Merriam-Webster's online dictionary defines proselytize as:
1.) to induce someone to convert to one's faith
2.) to recruit someone to join one's party, institution, or cause
It defines evangelize as:
1.) to try to convert (a group or area) to a different religion (especially Christianity)
2.) to preach the gospel to
3.) to convert to Christianity
As I interpret it, from these and other definitions not presented as redundant, evangelize denotes an attempt to effect a conversion of multiple individuals to Christianity, specifically through preaching the Gospel. Proselytize (again, my interpretation) means to use persuasion or influence to motivate single individuals to regard a certain belief or set of beliefs--which may or may not constitute a religious faith--as true and worthy of adopting.
In context:
We just visited every home in the city. That's the way the church in
Jerusalem first evangelized that city. The disciples there evangelized
the entire city of Jerusalem in a very short time. All the other
churches in Asia Minor have followed that example.

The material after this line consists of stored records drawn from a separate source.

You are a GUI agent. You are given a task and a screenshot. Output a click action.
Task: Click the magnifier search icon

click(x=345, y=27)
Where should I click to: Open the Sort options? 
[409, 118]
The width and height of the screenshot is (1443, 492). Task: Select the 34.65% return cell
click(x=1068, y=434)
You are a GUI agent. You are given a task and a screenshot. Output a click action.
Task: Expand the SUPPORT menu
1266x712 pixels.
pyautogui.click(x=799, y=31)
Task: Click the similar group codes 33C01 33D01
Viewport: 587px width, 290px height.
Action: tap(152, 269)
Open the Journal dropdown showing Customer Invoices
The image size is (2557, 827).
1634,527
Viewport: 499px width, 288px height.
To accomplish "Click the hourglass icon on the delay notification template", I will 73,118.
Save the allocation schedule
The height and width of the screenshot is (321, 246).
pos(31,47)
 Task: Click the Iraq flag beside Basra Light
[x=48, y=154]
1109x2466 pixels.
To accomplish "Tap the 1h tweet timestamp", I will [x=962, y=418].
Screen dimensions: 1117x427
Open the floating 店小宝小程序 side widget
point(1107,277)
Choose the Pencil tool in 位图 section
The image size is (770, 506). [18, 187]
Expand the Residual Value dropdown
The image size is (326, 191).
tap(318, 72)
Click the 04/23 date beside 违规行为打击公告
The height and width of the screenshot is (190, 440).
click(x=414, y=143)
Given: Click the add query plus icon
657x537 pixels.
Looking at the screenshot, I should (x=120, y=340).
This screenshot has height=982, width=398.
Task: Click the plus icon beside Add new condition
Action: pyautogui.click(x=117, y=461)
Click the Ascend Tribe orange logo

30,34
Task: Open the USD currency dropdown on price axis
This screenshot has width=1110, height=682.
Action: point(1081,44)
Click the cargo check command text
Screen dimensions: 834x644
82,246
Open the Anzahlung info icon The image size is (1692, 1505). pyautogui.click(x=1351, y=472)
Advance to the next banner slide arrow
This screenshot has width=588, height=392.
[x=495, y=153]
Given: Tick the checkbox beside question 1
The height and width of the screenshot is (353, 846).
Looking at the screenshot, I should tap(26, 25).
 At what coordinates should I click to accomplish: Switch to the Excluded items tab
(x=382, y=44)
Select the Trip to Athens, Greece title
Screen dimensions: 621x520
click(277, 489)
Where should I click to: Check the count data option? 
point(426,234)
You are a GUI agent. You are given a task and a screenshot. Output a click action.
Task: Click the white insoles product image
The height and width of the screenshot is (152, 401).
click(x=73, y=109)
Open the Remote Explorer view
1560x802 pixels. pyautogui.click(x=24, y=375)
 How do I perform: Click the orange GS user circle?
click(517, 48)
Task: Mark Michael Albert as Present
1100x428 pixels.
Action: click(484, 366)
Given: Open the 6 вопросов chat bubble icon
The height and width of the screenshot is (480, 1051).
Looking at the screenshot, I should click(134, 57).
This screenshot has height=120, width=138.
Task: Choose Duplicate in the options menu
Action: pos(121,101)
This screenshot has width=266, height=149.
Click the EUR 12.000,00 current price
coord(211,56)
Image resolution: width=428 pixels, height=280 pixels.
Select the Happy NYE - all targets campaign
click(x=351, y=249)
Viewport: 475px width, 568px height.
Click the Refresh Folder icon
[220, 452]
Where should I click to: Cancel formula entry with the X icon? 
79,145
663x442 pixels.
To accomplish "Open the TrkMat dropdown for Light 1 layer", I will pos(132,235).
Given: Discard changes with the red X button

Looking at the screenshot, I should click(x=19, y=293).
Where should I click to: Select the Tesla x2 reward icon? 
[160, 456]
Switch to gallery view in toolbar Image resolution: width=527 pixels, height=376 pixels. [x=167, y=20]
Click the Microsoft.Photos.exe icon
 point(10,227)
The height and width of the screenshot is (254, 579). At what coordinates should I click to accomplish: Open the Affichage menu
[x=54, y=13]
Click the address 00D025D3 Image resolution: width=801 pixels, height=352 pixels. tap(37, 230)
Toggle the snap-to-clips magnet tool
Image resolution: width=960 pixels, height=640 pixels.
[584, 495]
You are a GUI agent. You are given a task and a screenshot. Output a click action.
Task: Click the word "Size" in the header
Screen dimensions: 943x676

--Gene Edwards, in an imaginary interview with 1st Century evangelist Aquila of Ephesus in How To Have A Soul Winning Church p. 28.
Gospel Publishing House, Springfield, Missouri. Pub. date unk.
Merriam-webster online, wordnik.com, dictionary.com, the Cambridge Academic Content Dictionary and wiktionary.org all describe proselytize as an action directed at a single individual (or collective equivalent, i.e. "everyone"). I could find no definition wherein proselytize took a distinct assemblage or a plural number of discrete persons as its object, nor could I locate any contextual usage using that framework.
And now, for the actual answer to your question, I offer (with a caveat) the following construction:
"A proselyte wants to persuade the inhabitants of a city to convert to his faith; an evangelist has the faith to persuade an entire city it wants to convert"
The caveat: Understand that evangelize is appropriate only if referring to promulgating Christianity, and would be a poor choice in another context.